Flüchtlinge warten im Oktober 1945 auf einen Zug in Berlin (Bild: AP Archiv/Henry Burroughs)
Flüchtlinge warten im Oktober 1945 auf einen Zug in Berlin (Bild: AP Archiv/Henry Burroughs)
In diesem Jahr wird in vielen Veranstaltungen und vielen Sendungen - auch in unserem Programm - an das Ende des Zweiten Weltkrieges erinnert. Dabei hat sich die öffentliche Erinnerung daran in den letzten Jahren spürbar geändert. Früher waren die Leiden der Deutschen - vor allem am Ende des Krieges - kaum ein Thema. Zuweilen erschien es sogar als anrüchig, angesichts der Verbrechen Nazideutschlands daran zu erinnern, was den Deutschen selbst widerfuhr. Inzwischen haben wir diese Scheu abgelegt - vermutlich, weil nach wie vor die Verbrechen keineswegs unterschlagen werden. Zu den deutschen Opfern, denen Fürchterliches widerfuhr, gehören die Frauen, die 1945 in den Einzugsbereich der Roten Armee gerieten. Zahlreiche Frauen wurden verschleppt und landeten in sowjetischen Arbeitslagern.
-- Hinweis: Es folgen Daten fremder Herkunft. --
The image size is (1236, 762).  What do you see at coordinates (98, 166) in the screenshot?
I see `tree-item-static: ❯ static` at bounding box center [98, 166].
Ich bin 16 Jahre und mein Vater war Bürgermeister, und er durfte ja das Dorf nicht verlassen, das war die Weisung von oben. Und erst als die Russen schon fast in unserem Dorf waren, kam die Genehmigung.

Eva-Maria Stege wird 1928 in der Provinz Ostbrandenburg geboren. Als sie sich mit ihren Eltern und Geschwistern im Januar 1945 auf die Flucht Richtung Westen macht, ist es bereits zu spät. Viel zu lange sind die deutschen Propagandaparolen auf Sieg ausgerichtet geblieben. Eva-Maria Stege ist 16 Jahre alt, als ihr Flüchtlingstreck von den rasch vorstoßenden sowjetischen Truppen eingeholt wird.

Ich hatte mich versteckt unter meinem Vater und Mutter im Bett. Die haben mich dann doch gefunden und nahmen mich mit in dieses Gutshaus. Und dort saß schon in der Küche eine Horde Russen und wir mussten Wodka trinken und dann schleppten sie uns in die Schlafstube, rissen uns die Sachen vom Leib und dann ging das die ganze Nacht. Und am nächsten Morgen, wie ich wach wurde, saß eine Frau mit einem Haarkranz um den Kopf und sagte dann: Mädchen, ihr seid Deutsche und alle Deutschen sind Stalins Feinde und Du wirst nach Sibirien kommen. Das können fünf oder 25 Jahre werden und ich rate Dir: Du musst arbeiten und die Sprache lernen.

In diesen Momenten war es nur, dem größten Schmerz zu entgehen. Ich habe still geduldet. Mir sind nie die Kleider vom Leib gerissen worden, im Gegenteil, der eine Soldat hat mir hinterher die Tränen abgewischt und gesagt: Ne platsche, ne platsche, die Worte hatte ich mir gemerkt: nicht weinen. Oder Uhren geschenkt, meinem Vater dann sogar eine Uhr gegeben.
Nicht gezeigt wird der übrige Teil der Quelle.